> [Data under study]:
»»

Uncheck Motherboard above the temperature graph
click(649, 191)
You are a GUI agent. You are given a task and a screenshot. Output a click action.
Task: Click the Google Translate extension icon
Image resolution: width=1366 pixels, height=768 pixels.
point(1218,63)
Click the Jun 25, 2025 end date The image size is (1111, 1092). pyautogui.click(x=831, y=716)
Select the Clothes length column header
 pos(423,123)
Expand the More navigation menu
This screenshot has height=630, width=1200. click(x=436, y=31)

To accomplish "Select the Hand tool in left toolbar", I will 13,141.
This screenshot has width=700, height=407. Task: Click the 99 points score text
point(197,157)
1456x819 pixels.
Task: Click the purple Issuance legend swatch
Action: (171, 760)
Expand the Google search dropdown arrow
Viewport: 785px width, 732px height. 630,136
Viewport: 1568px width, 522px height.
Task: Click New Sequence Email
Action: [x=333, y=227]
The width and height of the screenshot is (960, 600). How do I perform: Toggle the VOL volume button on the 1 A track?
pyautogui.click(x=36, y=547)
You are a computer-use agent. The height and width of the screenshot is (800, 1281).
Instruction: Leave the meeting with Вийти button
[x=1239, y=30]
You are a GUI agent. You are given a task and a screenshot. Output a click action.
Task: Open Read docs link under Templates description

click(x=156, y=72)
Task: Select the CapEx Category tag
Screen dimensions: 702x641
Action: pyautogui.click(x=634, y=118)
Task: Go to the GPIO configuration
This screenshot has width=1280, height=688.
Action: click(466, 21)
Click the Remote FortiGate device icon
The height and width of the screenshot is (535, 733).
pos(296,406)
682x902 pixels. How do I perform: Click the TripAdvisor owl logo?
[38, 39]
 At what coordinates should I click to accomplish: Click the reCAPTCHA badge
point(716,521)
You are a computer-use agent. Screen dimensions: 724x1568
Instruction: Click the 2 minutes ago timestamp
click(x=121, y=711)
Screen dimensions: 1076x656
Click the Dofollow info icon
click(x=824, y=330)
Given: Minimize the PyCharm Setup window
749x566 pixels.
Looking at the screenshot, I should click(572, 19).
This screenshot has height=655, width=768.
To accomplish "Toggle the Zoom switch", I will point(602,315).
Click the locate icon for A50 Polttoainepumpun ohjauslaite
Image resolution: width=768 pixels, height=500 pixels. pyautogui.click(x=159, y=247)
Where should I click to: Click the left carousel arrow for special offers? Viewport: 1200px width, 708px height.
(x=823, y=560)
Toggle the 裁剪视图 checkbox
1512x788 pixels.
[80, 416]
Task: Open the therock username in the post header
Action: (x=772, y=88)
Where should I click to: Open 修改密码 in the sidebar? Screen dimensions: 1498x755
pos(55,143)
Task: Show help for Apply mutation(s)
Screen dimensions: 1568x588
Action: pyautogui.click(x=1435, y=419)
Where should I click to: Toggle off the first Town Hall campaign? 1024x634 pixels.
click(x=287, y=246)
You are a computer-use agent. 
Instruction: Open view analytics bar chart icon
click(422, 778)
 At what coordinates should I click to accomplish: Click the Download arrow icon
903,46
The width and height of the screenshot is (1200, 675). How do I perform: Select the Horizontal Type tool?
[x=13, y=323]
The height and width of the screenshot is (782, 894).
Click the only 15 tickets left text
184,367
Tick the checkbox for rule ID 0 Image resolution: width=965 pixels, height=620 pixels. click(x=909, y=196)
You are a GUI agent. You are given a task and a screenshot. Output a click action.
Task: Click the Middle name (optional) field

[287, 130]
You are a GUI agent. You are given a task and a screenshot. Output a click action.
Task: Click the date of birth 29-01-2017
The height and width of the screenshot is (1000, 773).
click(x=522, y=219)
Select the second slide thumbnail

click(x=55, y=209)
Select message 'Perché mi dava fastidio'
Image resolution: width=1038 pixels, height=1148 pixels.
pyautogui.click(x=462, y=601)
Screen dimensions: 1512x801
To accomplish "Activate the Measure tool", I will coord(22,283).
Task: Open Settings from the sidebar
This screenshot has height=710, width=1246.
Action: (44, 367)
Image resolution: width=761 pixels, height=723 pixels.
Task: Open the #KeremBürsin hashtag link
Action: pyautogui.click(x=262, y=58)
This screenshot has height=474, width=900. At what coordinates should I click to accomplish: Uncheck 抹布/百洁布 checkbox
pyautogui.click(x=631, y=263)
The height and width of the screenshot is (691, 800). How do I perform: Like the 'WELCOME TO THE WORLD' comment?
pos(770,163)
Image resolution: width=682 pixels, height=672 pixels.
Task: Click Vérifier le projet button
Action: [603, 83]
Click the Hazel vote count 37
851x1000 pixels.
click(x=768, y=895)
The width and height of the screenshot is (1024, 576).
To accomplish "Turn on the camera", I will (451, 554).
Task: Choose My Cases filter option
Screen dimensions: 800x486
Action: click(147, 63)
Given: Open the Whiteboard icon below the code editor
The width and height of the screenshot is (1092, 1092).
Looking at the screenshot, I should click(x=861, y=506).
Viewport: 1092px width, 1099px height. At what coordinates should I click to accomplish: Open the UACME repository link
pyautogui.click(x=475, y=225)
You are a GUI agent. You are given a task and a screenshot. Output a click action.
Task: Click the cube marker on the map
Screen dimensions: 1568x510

««

> [Required work]:
Copy all of the entries above exactly as shown.

> [Task result]:
Uncheck Motherboard above the temperature graph
click(649, 191)
You are a GUI agent. You are given a task and a screenshot. Output a click action.
Task: Click the Google Translate extension icon
Image resolution: width=1366 pixels, height=768 pixels.
point(1218,63)
Click the Jun 25, 2025 end date The image size is (1111, 1092). pyautogui.click(x=831, y=716)
Select the Clothes length column header
 pos(423,123)
Expand the More navigation menu
This screenshot has height=630, width=1200. click(x=436, y=31)

To accomplish "Select the Hand tool in left toolbar", I will 13,141.
This screenshot has width=700, height=407. Task: Click the 99 points score text
point(197,157)
1456x819 pixels.
Task: Click the purple Issuance legend swatch
Action: (171, 760)
Expand the Google search dropdown arrow
Viewport: 785px width, 732px height. 630,136
Viewport: 1568px width, 522px height.
Task: Click New Sequence Email
Action: [x=333, y=227]
The width and height of the screenshot is (960, 600). How do I perform: Toggle the VOL volume button on the 1 A track?
pyautogui.click(x=36, y=547)
You are a computer-use agent. The height and width of the screenshot is (800, 1281).
Instruction: Leave the meeting with Вийти button
[x=1239, y=30]
You are a GUI agent. You are given a task and a screenshot. Output a click action.
Task: Open Read docs link under Templates description

click(x=156, y=72)
Task: Select the CapEx Category tag
Screen dimensions: 702x641
Action: pyautogui.click(x=634, y=118)
Task: Go to the GPIO configuration
This screenshot has width=1280, height=688.
Action: click(466, 21)
Click the Remote FortiGate device icon
The height and width of the screenshot is (535, 733).
pos(296,406)
682x902 pixels. How do I perform: Click the TripAdvisor owl logo?
[38, 39]
 At what coordinates should I click to accomplish: Click the reCAPTCHA badge
point(716,521)
You are a computer-use agent. Screen dimensions: 724x1568
Instruction: Click the 2 minutes ago timestamp
click(x=121, y=711)
Screen dimensions: 1076x656
Click the Dofollow info icon
click(x=824, y=330)
Given: Minimize the PyCharm Setup window
749x566 pixels.
Looking at the screenshot, I should click(572, 19).
This screenshot has height=655, width=768.
To accomplish "Toggle the Zoom switch", I will point(602,315).
Click the locate icon for A50 Polttoainepumpun ohjauslaite
Image resolution: width=768 pixels, height=500 pixels. pyautogui.click(x=159, y=247)
Where should I click to: Click the left carousel arrow for special offers? Viewport: 1200px width, 708px height.
(x=823, y=560)
Toggle the 裁剪视图 checkbox
1512x788 pixels.
[80, 416]
Task: Open the therock username in the post header
Action: (x=772, y=88)
Where should I click to: Open 修改密码 in the sidebar? Screen dimensions: 1498x755
pos(55,143)
Task: Show help for Apply mutation(s)
Screen dimensions: 1568x588
Action: pyautogui.click(x=1435, y=419)
Where should I click to: Toggle off the first Town Hall campaign? 1024x634 pixels.
click(x=287, y=246)
You are a computer-use agent. 
Instruction: Open view analytics bar chart icon
click(422, 778)
 At what coordinates should I click to accomplish: Click the Download arrow icon
903,46
The width and height of the screenshot is (1200, 675). How do I perform: Select the Horizontal Type tool?
[x=13, y=323]
The height and width of the screenshot is (782, 894).
Click the only 15 tickets left text
184,367
Tick the checkbox for rule ID 0 Image resolution: width=965 pixels, height=620 pixels. click(x=909, y=196)
You are a GUI agent. You are given a task and a screenshot. Output a click action.
Task: Click the Middle name (optional) field

[287, 130]
You are a GUI agent. You are given a task and a screenshot. Output a click action.
Task: Click the date of birth 29-01-2017
The height and width of the screenshot is (1000, 773).
click(x=522, y=219)
Select the second slide thumbnail

click(x=55, y=209)
Select message 'Perché mi dava fastidio'
Image resolution: width=1038 pixels, height=1148 pixels.
pyautogui.click(x=462, y=601)
Screen dimensions: 1512x801
To accomplish "Activate the Measure tool", I will coord(22,283).
Task: Open Settings from the sidebar
This screenshot has height=710, width=1246.
Action: (44, 367)
Image resolution: width=761 pixels, height=723 pixels.
Task: Open the #KeremBürsin hashtag link
Action: pyautogui.click(x=262, y=58)
This screenshot has height=474, width=900. At what coordinates should I click to accomplish: Uncheck 抹布/百洁布 checkbox
pyautogui.click(x=631, y=263)
The height and width of the screenshot is (691, 800). How do I perform: Like the 'WELCOME TO THE WORLD' comment?
pos(770,163)
Image resolution: width=682 pixels, height=672 pixels.
Task: Click Vérifier le projet button
Action: [603, 83]
Click the Hazel vote count 37
851x1000 pixels.
click(x=768, y=895)
The width and height of the screenshot is (1024, 576).
To accomplish "Turn on the camera", I will (451, 554).
Task: Choose My Cases filter option
Screen dimensions: 800x486
Action: click(147, 63)
Given: Open the Whiteboard icon below the code editor
The width and height of the screenshot is (1092, 1092).
Looking at the screenshot, I should click(x=861, y=506).
Viewport: 1092px width, 1099px height. At what coordinates should I click to accomplish: Open the UACME repository link
pyautogui.click(x=475, y=225)
You are a GUI agent. You are given a task and a screenshot. Output a click action.
Task: Click the cube marker on the map
Screen dimensions: 1568x510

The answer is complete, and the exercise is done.